- Argentina is on the brink of financial crisis after a shocking primary election saw President Mauricio Macri lose to Alberto Fernandez and his running mate, former president Cristina Fernandez de Kirschner.
- The S&P Merval Index plummeted 48% Monday, the second-largest single-day drop for any stock market since 1950.
- The Argentine peso fell 15% against the US dollar Monday, and extended losses on Tuesday.
- Investors are worried that Argentina will default on its debt again.
- Read more on Markets Insider.
Argentina is teetering on the brink of a financial crisis after its current leader, President Mauricio Macri, was defeated by a left-wing opponent in the country’s primary elections over the weekend by a greater than expected margin.
The stunning loss sent Argentine markets reeling. The S&P Merval Index plummeted 48% Monday, the second-largest single-day drop in any global stock market since 1950, according to Bloomberg. The Argentine peso also declined, losing 15% of its value against the US dollar Monday and falling further Tuesday to a new low.
Investors fear that if Macri doesn’t win a second term in October, the opposing team of left-leaning Alberto Fernández and his running mate — the former leader Cristina Fernández de Kirchner — will undo the progress Macri has made to regain the trust of investors in Argentina and abroad.
The conservative leader ran on a campaign of austerity for the nation and secured a record $56 billion bailout from the International Monetary Fund in 2018. If Macri loses, Fernandez may attempt to renegotiate Argentina’s debts with the IMF.
Argentina has billions of dollars of foreign-currency debt due over the next year, according to Bloomberg — $15.9 billion in debt payments is due in 2019, and another $18.6 billion in bond principal, loans and interest payments.
In the primary over the weekend, Macri took home only 32% of the vote, while Fernandez won 47%. The 15-point lead was much larger than investors had expected, Bloomberg reported.
Investors are now fleeing the country’s assets in hoards, leading industry watchers to question if default is on the horizon. The country has struggled with fiscal policy for years and has defaulted before — once in 2001 and again in 2014, under then-president Fernandez de Kirchner.
On Monday, credit-default swaps indicated that traders were pricing a 75% chance that Argentina will suspend debt payments in the next five years, up from a 49% chance that was priced in on Friday, Bloomberg reported. Government bonds tumbled 25% on average, with some prices falling to as low as 55 cents on the dollar, according to Bloomberg.

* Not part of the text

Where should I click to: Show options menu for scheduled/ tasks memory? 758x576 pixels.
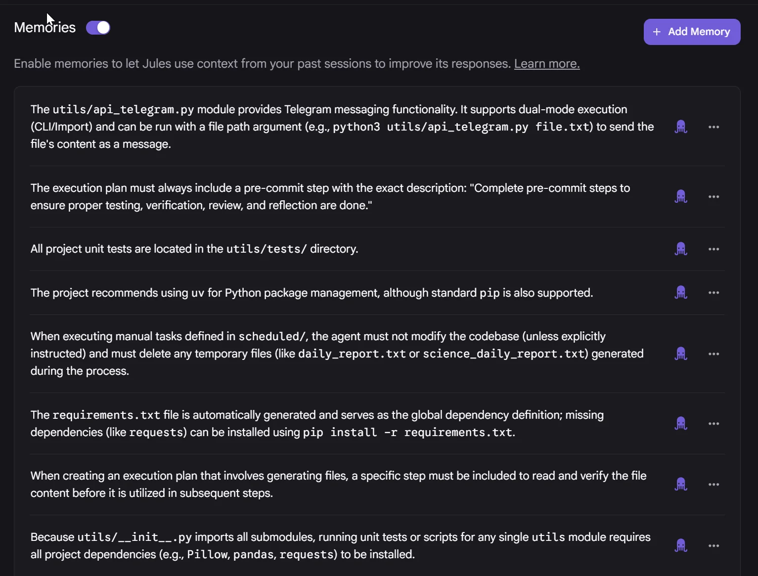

Even Argentina’s 100 year bonds sank to a new low. The 100-year government bond was issued roughly 2 years ago for $90 with a rate of 7.125%, according to Bank of America Merrill Lynch.
Macri still hopes to reverse the result in October. In a press conference Monday, he said that his economic team is working to address voter concerns about the economy, but that the market selloff shows that there isn’t widespread confidence in his opposition, Bloomberg reported.